In the previous article we saw how to adjust the dimensions of SonoAnalyzer models using setup variables. But if we are analyzing geometry in a STEP file, all the dimensions are "baked in" during the CAD design phase. SonoAnalyzer has no way to adjust them... or does it? Here are three possible methods:
1. Trim
The simplest way to modify a STEP file is using the trim function to remove material from one or both ends. Open the "Transform" panel, under "Trim 1" select +Y and enter a value, eg. 5mm. This will trim 5mm off the input side of the sonotrode. Use -Y to trim from the output side. Both can be used together by entering values for both "Trim 1" and "Trim2". And again, the numeric value for the amount of trim can also be replaced by one of the analysis variables. In this case we might use "a/2", since we're trimming the same amount off both ends - then the value of a will be the reduction in length. So we can reproduce the simple stepped sonotrode tuning described previously using a STEP file and by trimming the same amount from both ends we ensure that no matter what trim is applied the step remains in the middle of the length.
A new example file is now available to demonstrate this - see Examples -> Trim -> Base_step_trim. The tuning process requires at least a Base subscription as the Free trial does not include STEP file analysis. The STEP file in this case is based on the 140mm maximum length of the earlier tuning example with values of a ranging from 0 to 40mm, so that the length range, and hence the frequency range, should be identical to the previous analysis. And indeed, when tuning to 22kHz is done the tuned value of a is 24.77mm (giving a length of 115.23mm) and the achievable frequency range is from 18.2kHz to 25.3kHz.
From version 3.006, this tuning analysis can be found in Examples -> tune -> base step trim.

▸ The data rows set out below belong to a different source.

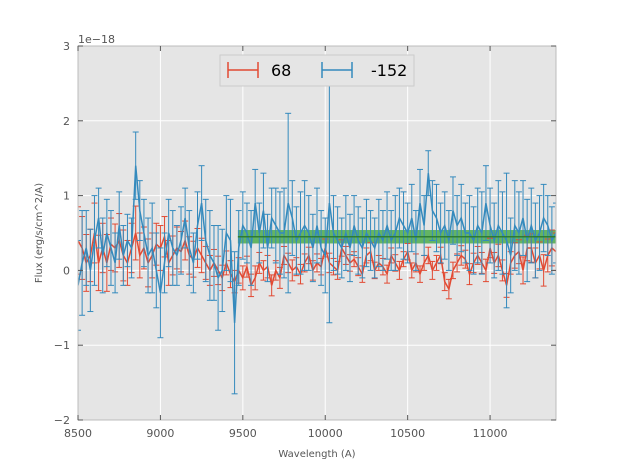  I want to click on x-tick-label-4: 10500, so click(408, 434). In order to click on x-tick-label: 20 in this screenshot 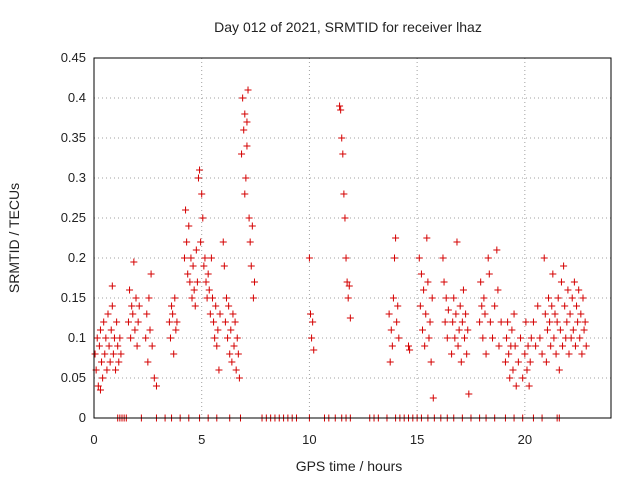, I will do `click(525, 440)`.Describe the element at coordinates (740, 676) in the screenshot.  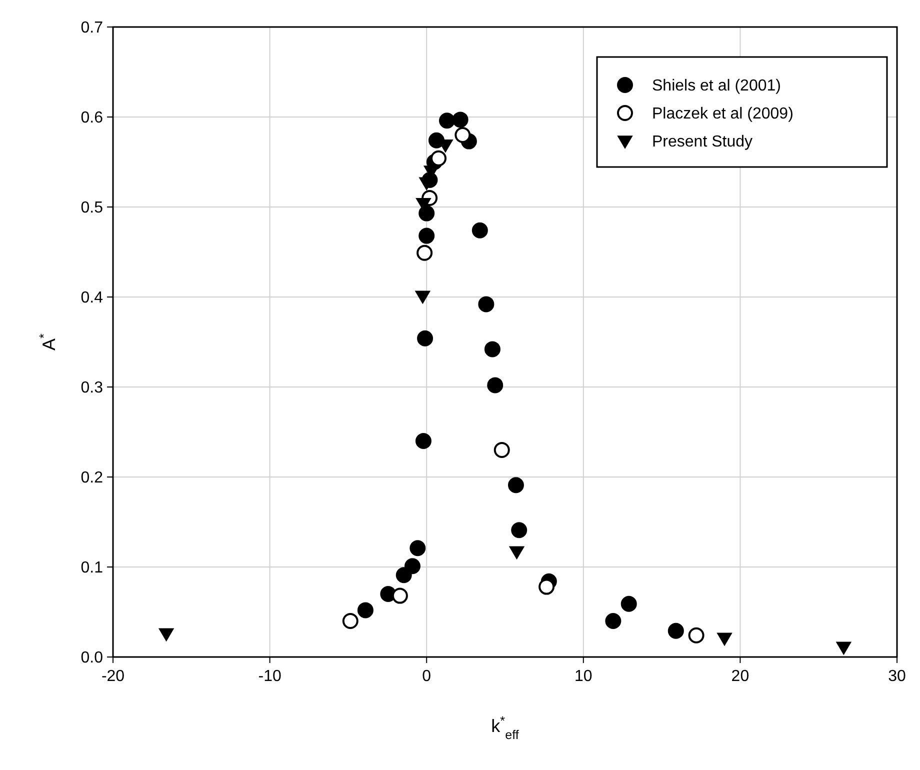
I see `x-tick-label: 20` at that location.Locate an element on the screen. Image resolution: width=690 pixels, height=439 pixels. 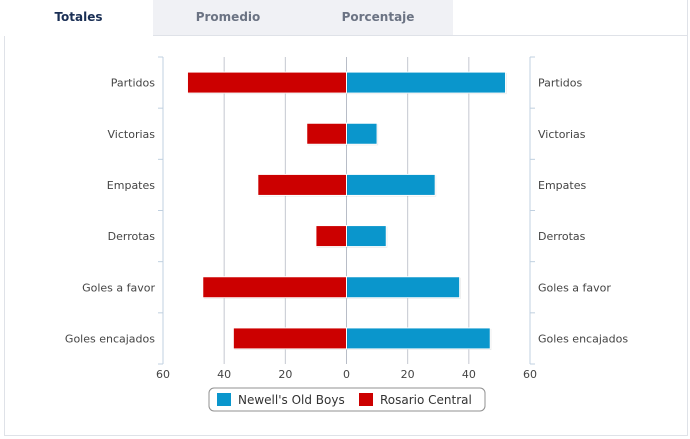
category-label-left: Victorias is located at coordinates (132, 134).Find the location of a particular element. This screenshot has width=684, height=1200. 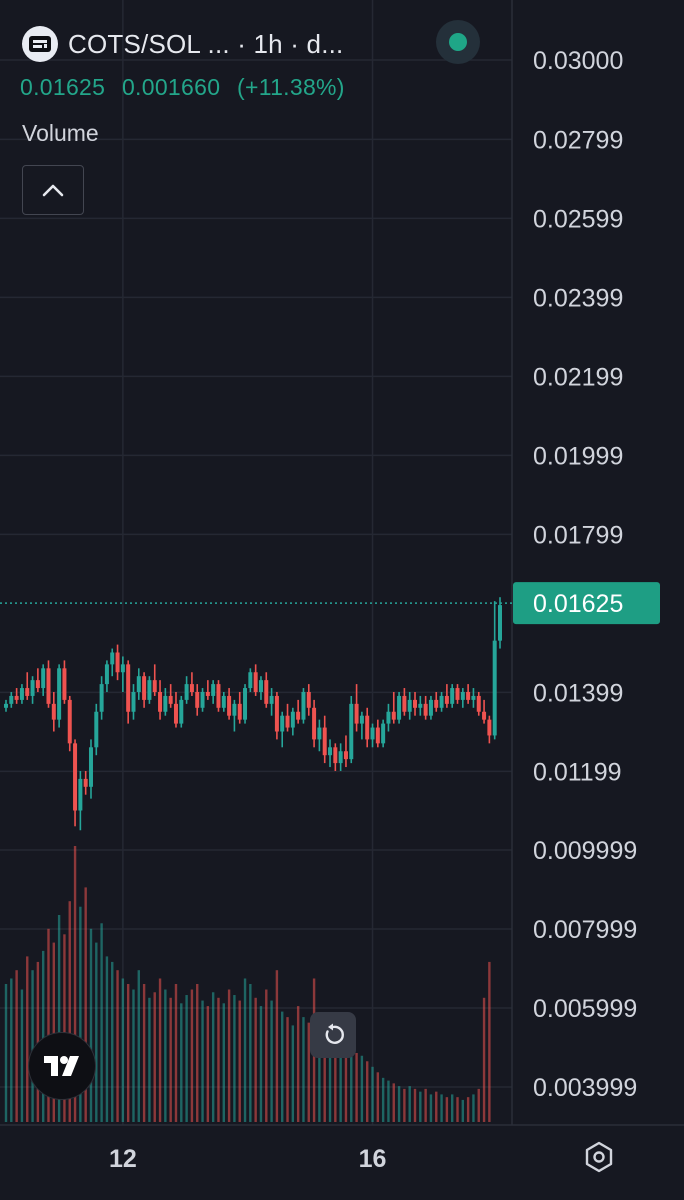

Trim also works on the X and Z axes if required - adjusting the width and depth of block sonotrodes - as well as inside and outside diameters, which can be used to modify step-up ratios or tune radial-mode resonators. But what if your STEP file includes geometry featuring a curved or complex profile at the end you want to tune? In that case another approach must be used.
2. Split and recombine
If the simple trim method is not appropriate, look for an unchanging section within the design that could be adjusted to tune the sonotrode. Most designs include at least one region that is prismatic (typically cylindrical) where length could be conveniently added or subtracted. As an example, this is the old standard SonoAnalyzer profiled sonotrode exported as a STEP file. The overall length is 118mm and the cylindrical region on the output side extends from 70 to 93.8mm. Rounding down we might use the region from 71mm to 93mm for tuning, a total of 22mm. The middle of the tuning region is therefore 82mm from the top (input) end and 36mm from the bottom (output) end.

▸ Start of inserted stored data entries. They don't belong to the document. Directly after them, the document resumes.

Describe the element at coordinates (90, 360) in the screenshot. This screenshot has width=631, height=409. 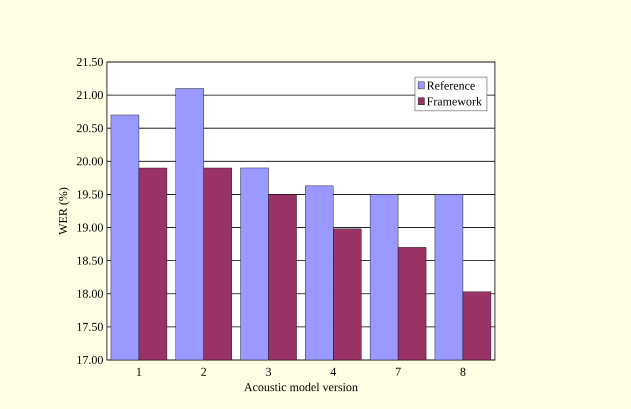
I see `y-tick-label: 17.00` at that location.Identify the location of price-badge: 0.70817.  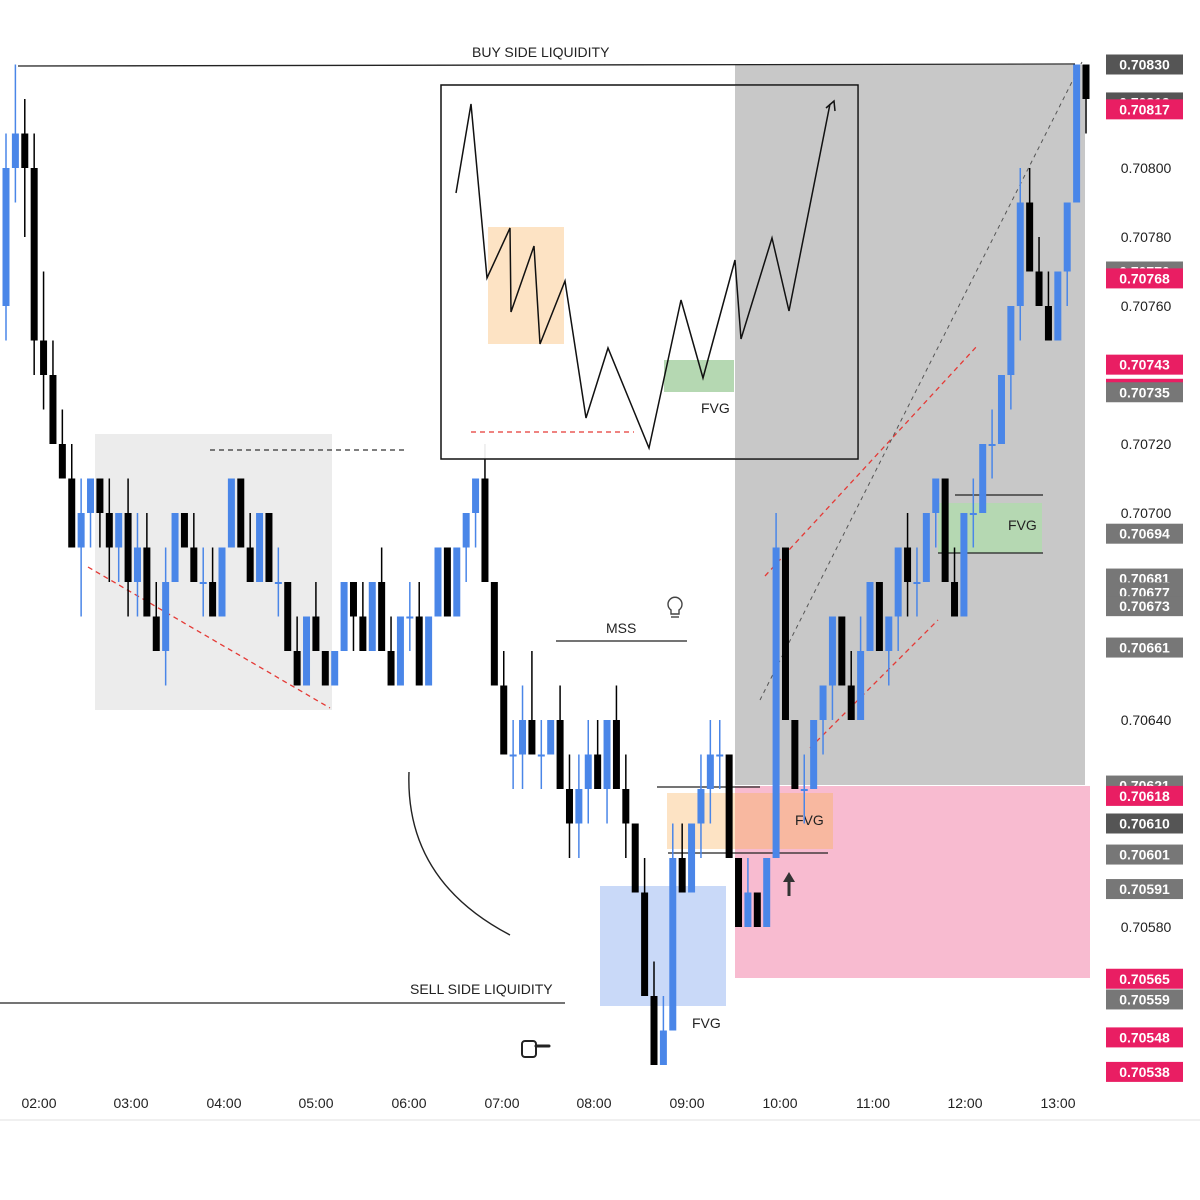
(1144, 110).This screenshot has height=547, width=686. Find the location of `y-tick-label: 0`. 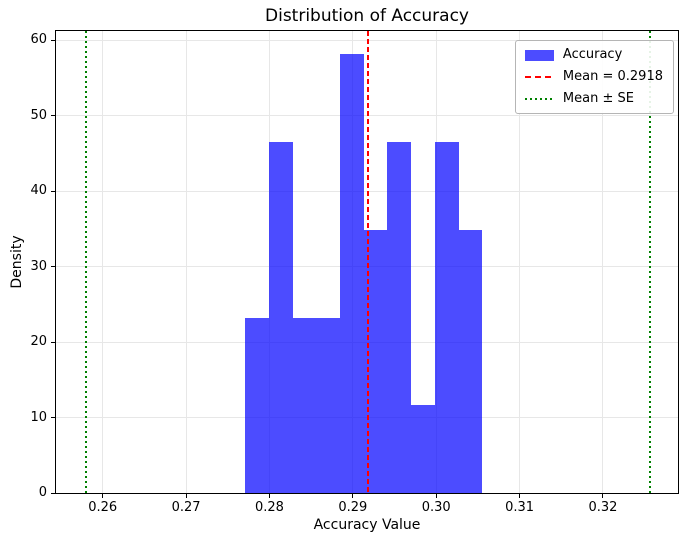

y-tick-label: 0 is located at coordinates (42, 492). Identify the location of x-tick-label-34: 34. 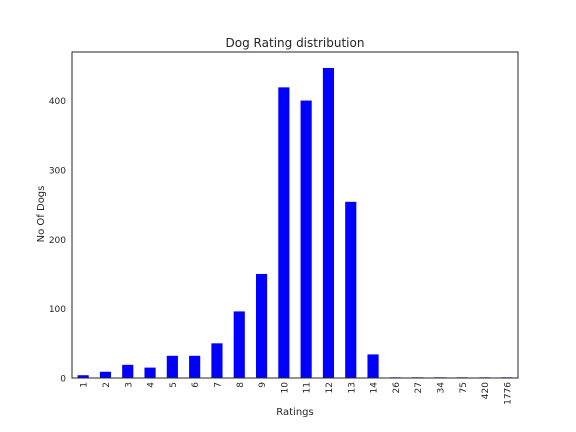
(441, 388).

To set this up we can first trim on +Y, removing the input surface and everything below it down to the middle of the cylindrical tuning region at 82mm, leaving the lower half of the tuning region and down to the output. Then add a second geometry tab duplicating the first ("+" -> "Duplicate tab") and on the second tab trim on -Y to 36mm - this removes the output end of the sonotrode and the lower half of the tuning region. Now with the two geometry components defined and default stacking, the result is a combined sonotrode with the exact same length (118mm) and geometry as the original. Re-running the FEA calculation for the new geometry will confirm this.
But where the old geometry had fixed dimensions, here we can change the amount to trim from each part - increasing or reducing the overall length by up to 22mm. To handle this conveniently we will use the variable "a", as follows: In the first geometry tab, change the value 82 to "82-a/2". In the second change 36 to "36-a/2". Using a/2 in both means that when summed, the change in overall length is equal to the value of "a", and the negative sign ensures that a positive value of "a" corresponds to an increase in length. Given the constraints of the original geometry the range of valid values for "a" is from -22 to +22mm.
And this is the progress of tuning to 22 kHz. The tuned length is 118 - 8.6 = 109.4mm.
From version 3.006, this tuning analysis can be found in Examples -> tune -> base step split recombine.
Why not stack with a negative gap instead? Indeed the gap between components can be set negative to define an overlap but generally this technique is recommended only for components that fit into one another, like a screw in a hole. Overlapping physical geometry is handled by gmsh with boolean operations but depending on the exact dimensions this can lead to degenerate geometry fragments being left behind, causing the meshing to fail. So using a negative gap for this purpose may work initially but fail unexpectedly for specific values of overlap.
3. Split, patch and recombine
A tweak to the method above may be more appropriate for geometry where the tunable section is very short. In this case we split the original geometry to the minimum possible lengths so the first part comprises the input and extends only to the beginning of the tunable region, while the second part extends from the end of the tunable region to the output. So the tunable region itself is removed and replaced ("patched") with new geometry. This could be a simple shape (cylinder or block) or for more complex prismatic geometry another STEP file trimmed to length using the trim function. The three components are then stacked with zero gaps as before and tuning works by changing the length of the patch section. Of course this only helps if the frequency needs to be tuned down - to increase the frequency beyond what can be achieved by reducing the tuning length to zero requires finding another way to change the geometry.